Top of Text shown

The NGS hybrid geoid model can be used within this “calibration” or “localization” to provide better heights than with the inclined plane alone. Routines in the various GNSS manufacturers’ field data collectors or office software may vary, but they are generally performing the same process. As a result, though they are typically untraceable geodetically back to the datum, they provide an easy, proven method to lock the local control values together to a site. Because of the uniqueness of these calibrations, the metadata and control used should be published or maintained with the project data.

The next RT article will deal with the fifth “C”--coordinates. This will include a discussion of precision versus accuracy and how differing sources provide different values for our RT work.

Recommended Criteria for a Constrained Site

• Use at least four control points that surround the project site and form a rectangle to the best extent possible. This geometry helps prevent errors from occurring, because an outlier will be apparent. These marks should provide trusted values for what is being adjusted--the vertical and/or horizontal. The more trusted marks, the better, especially on site.

Bottom of Text shown
Top of Information shown

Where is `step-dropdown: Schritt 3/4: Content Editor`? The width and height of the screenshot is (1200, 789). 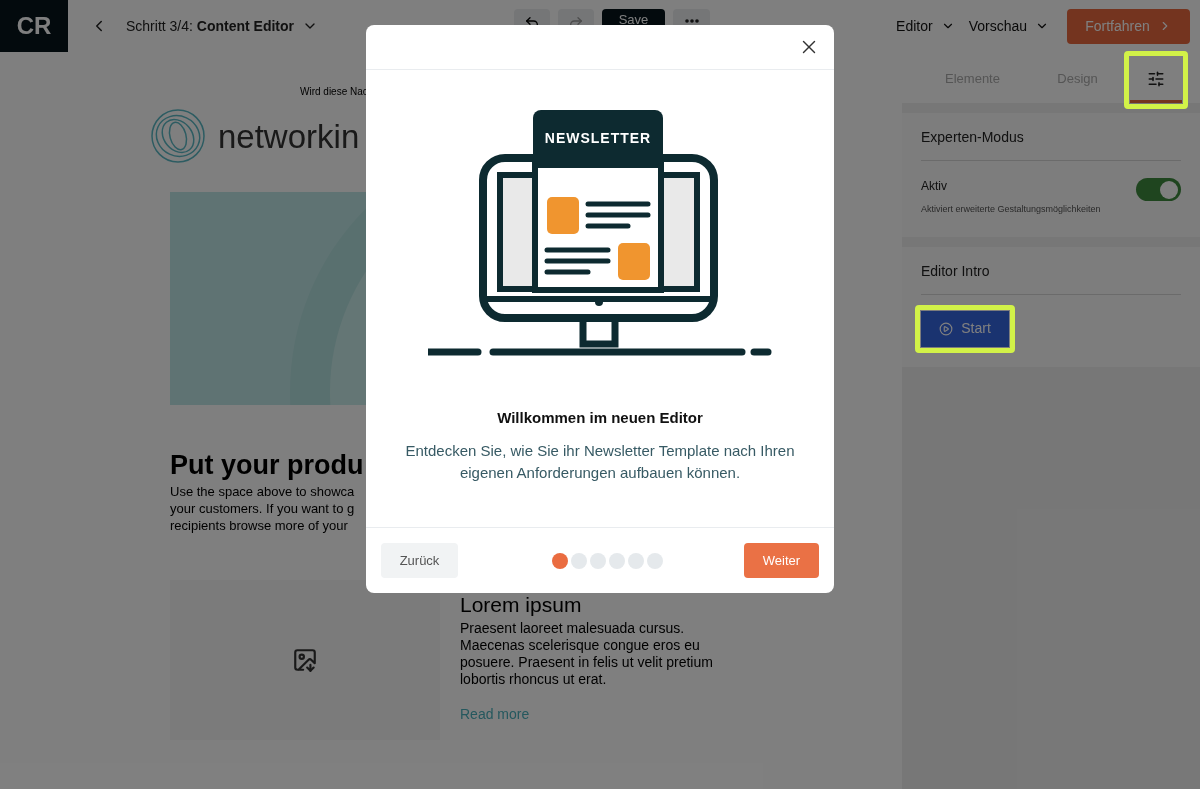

Bottom of Information shown

» What you will do: Write the next part of the passage on GNSS site calibration, starting after its final sentence. The data has nothing to do with what you are asked here.

» Response for this exercise:
• An autonomous point can be occupied on site to perform the calibration or site control can be established after the constrained adjustment is performed.

• The adjustment can be performed in the field or in the office.

• Make sure the field party and the office are using the same adjustment. Serious errors can occur if this is not done.

• Do not perform work outside the adjustment envelope. Perform an expanded adjustment to further marks if necessary. It should be understood that any new calibration will change existing coordinate values to some extent.

• The constrained adjustment is a great way to see how the control fits together. We assume good field GNSS practices are followed, which means our ellipsoid heights and projected coordinates will be precise. Reports can be generated in the software that show the maximum horizontal and vertical error, the individual residuals, the scale of the solution (hopefully near “1”) and the vertical slope in parts-per-million (ppm).

• Although not recommended, a two-point vertical localization can be done. If there are two trusted bench marks on site, one can be constrained and one used as a verification. All elevations would then be shifted to use the held value as truth. You must have confidence in this value and understand that everything hangs on its accuracy along with that of the geoid model used.

• RT GNSS can indeed produce satisfactory, relative elevation values with the same initialization over a small project area, using straight ellipsoid height differences and ignoring the hybrid geoid model.

• Constraining a project passive control envelope.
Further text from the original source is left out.